Tasks to complete >>
#1 Write out the passage on color contrast in Swain's work word for word, starting with "Swain’s Red and" and going on through "the components: composition.".
#2 Give the records below again, line for line and unchanged, leaving out the pictures.
====== Quoted text ======
The final is reverse contrast, or assimilation, color placed side by side may spread to
adjacent regions, causing colors placed together to appear visually closer or more
alike and a color takes on the hue of the surrounding color. An example would be a
small white square placed on a larger red background and one placed on a larger blue
background. The white square on the red background tends to look reddish, and that
on the blue background becomes bluish. Again, the use of this technique lies in
exploiting the perception of color, as each color is distinct in actuality but will
combine in our brain to create uniformity.
Swain’s Red and Green Circle Untitled, 1969 (Figure 4.) is a perfect example of
Chevreul’s principles. The complementary hues, of equal saturation and value placed
side by side, heighten the unique qualities of both, creating an almost jarring
contrast. However, when looked at for a long duration, a strange effect occurs. First,
a white light appears where they meet. Slowly, the colors optically mix, producing a
neutral grey glowing around the complementary tones—not on the canvas, but in our
mind’s eye.
Three major contextual forces determine the three interactions of color: composition
(referring to the size, shape, number and sharpness of contour of the components of
a painting), viewing distance and duration, and light source.
In essence, Swain only has control over one of the components: composition.
Variables in viewing distance, duration and light source depend on the viewer and the
placement of the painting; someone viewing one of his compositions in sunlight for an
extended period of time will read what he sees differently than someone seeing the
work in fluorescents while quickly walking by.
“Balance is produced by the visual impact of the composition’s components of shape and color” (Arnheim, p. 350).
Swain has established several fixed components in his study of color effect. For
example, his composition by and large is based on a divided grid. For Swain, the use
of the grid helps break color away from iconography (Swain, March 18th). The grid is
basically passive, a vessel in which to carry color information. The sizes of the
squares shift in Swain’s work, depending on the size of the canvas and the desired
color effect. Also, the number of squares change, depending on the actual size of the
painting and compositional balance. Often, Swain will break the grids into larger and
smaller sections, juxtaposing more color contrasts next to a more block-like formation.
====== Provided material ======
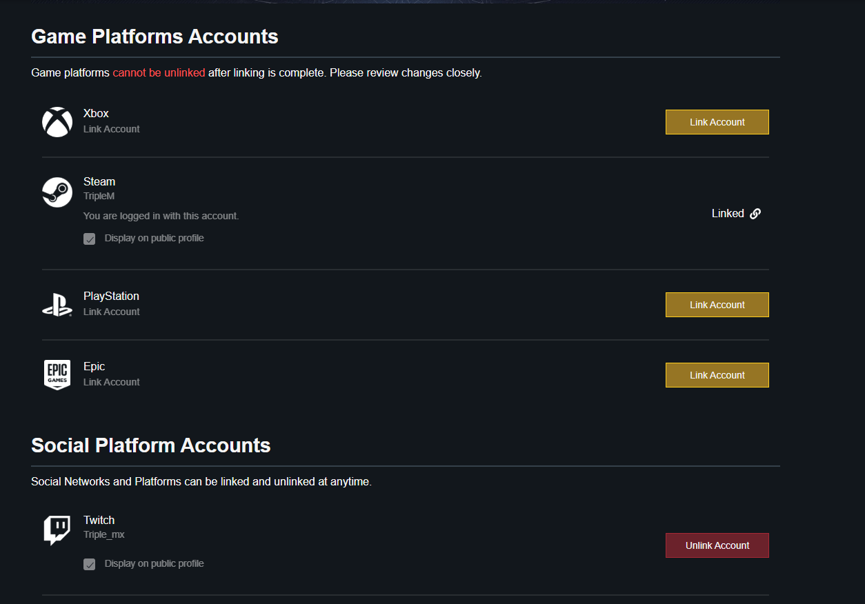Click the gray Link Account text under Xbox
This screenshot has height=604, width=865.
[x=112, y=129]
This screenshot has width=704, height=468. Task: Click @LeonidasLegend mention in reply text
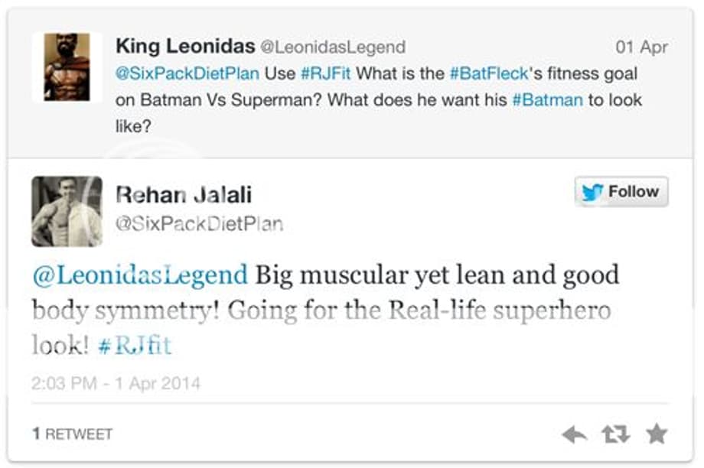pos(140,275)
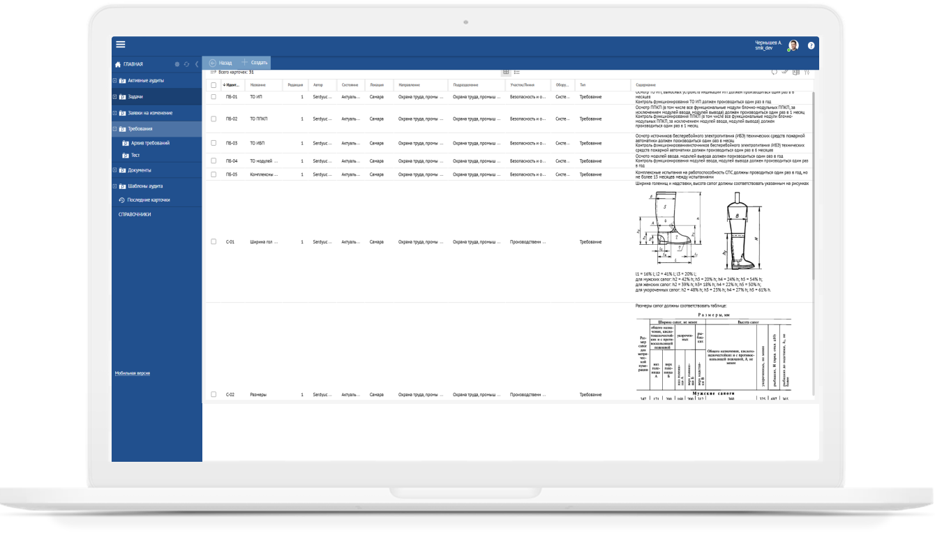Expand the Активные аудиты tree node
This screenshot has height=542, width=935.
[x=114, y=81]
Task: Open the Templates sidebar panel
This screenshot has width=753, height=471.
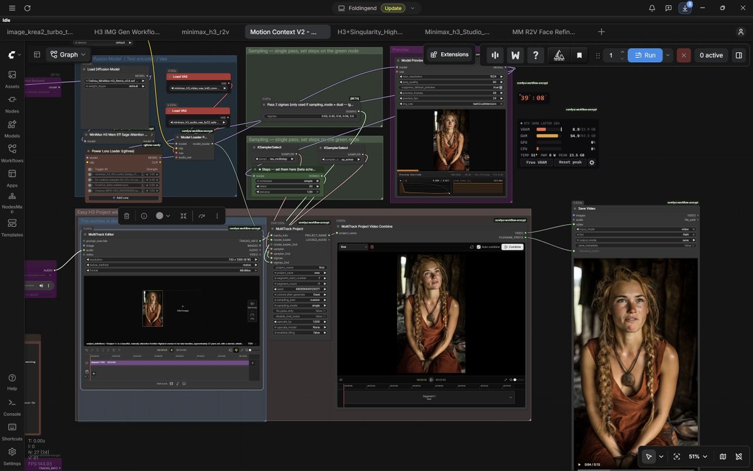Action: [x=12, y=227]
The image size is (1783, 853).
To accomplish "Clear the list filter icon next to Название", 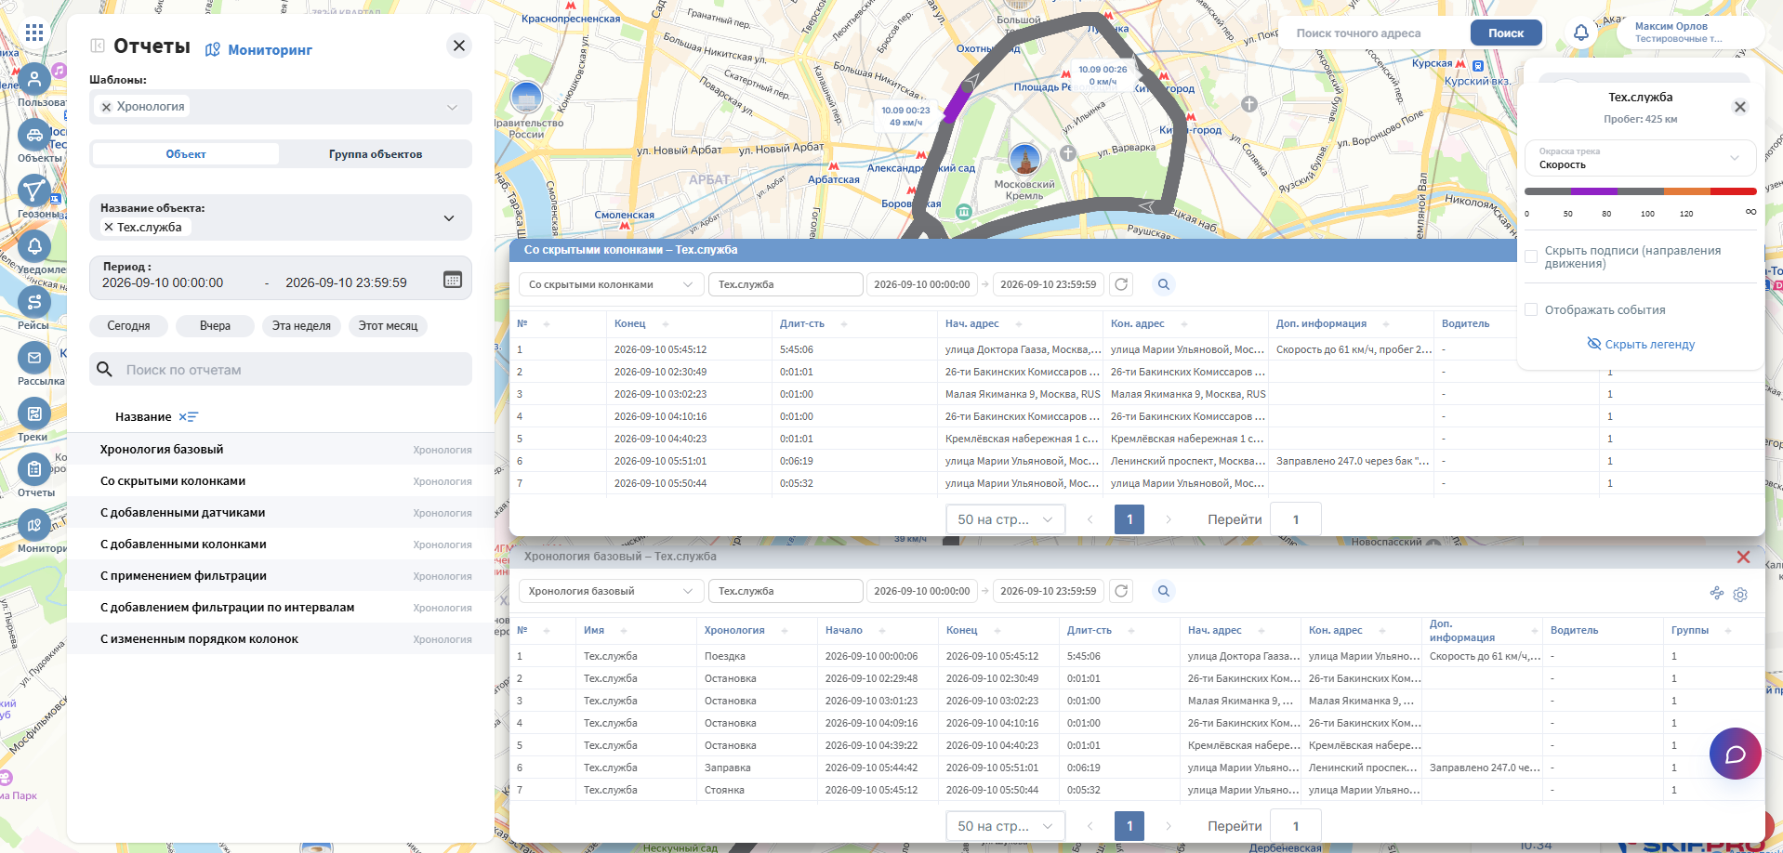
======
Responses to the exercise >>
#1
Swain’s Red and Green Circle Untitled, 1969 (Figure 4.) is a perfect example of
Chevreul’s principles. The complementary hues, of equal saturation and value placed
side by side, heighten the unique qualities of both, creating an almost jarring
contrast. However, when looked at for a long duration, a strange effect occurs. First,
a white light appears where they meet. Slowly, the colors optically mix, producing a
neutral grey glowing around the complementary tones—not on the canvas, but in our
mind’s eye.
Three major contextual forces determine the three interactions of color: composition
(referring to the size, shape, number and sharpness of contour of the components of
a painting), viewing distance and duration, and light source.
In essence, Swain only has control over one of the components: composition.

#2
Click the gray Link Account text under Xbox
This screenshot has height=604, width=865.
[x=112, y=129]
This screenshot has width=704, height=468. Task: Click @LeonidasLegend mention in reply text
pos(140,275)
Expand the Активные аудиты tree node
This screenshot has height=542, width=935.
[x=114, y=81]
Task: Open the Templates sidebar panel
This screenshot has width=753, height=471.
Action: [x=12, y=227]
The image size is (1783, 853).
To accomplish "Clear the list filter icon next to Название", 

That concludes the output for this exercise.